# [TASK BRIEF]
Exact wording is required: transcribe all the entries and leave the images out.
** Opening INPUT FOR THIS TASK block **
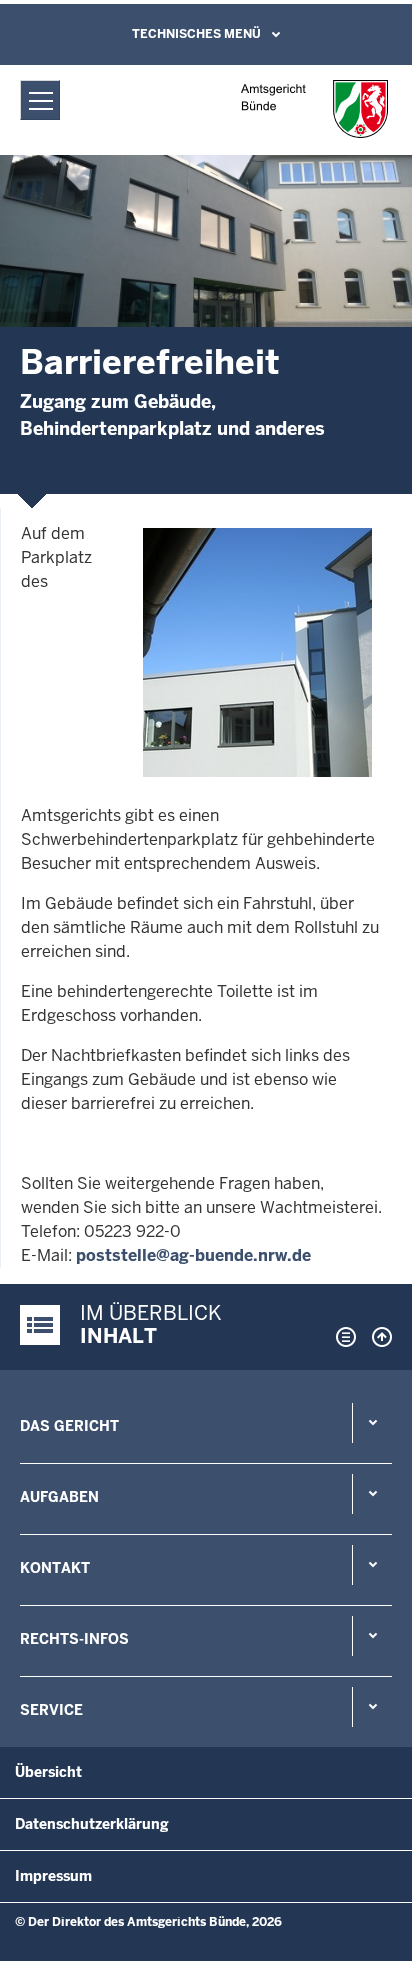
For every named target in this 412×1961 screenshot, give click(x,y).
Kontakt (55, 1568)
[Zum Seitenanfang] (377, 1337)
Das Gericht (69, 1426)
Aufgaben (59, 1497)
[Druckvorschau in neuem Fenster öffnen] (342, 1337)
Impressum (53, 1876)
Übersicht (48, 1772)
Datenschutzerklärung (92, 1824)
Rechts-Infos (74, 1639)
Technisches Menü (196, 34)
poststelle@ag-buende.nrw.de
** Closing INPUT FOR THIS TASK block **
# [WRITTEN SOLUTION]
For every named target in this 412×1961 screenshot, give click(x,y).
Kontakt (55, 1568)
[Zum Seitenanfang] (377, 1337)
Das Gericht (69, 1426)
Aufgaben (59, 1497)
[Druckvorschau in neuem Fenster öffnen] (342, 1337)
Impressum (53, 1876)
Übersicht (48, 1772)
Datenschutzerklärung (92, 1824)
Rechts-Infos (74, 1639)
Technisches Menü (196, 34)
poststelle@ag-buende.nrw.de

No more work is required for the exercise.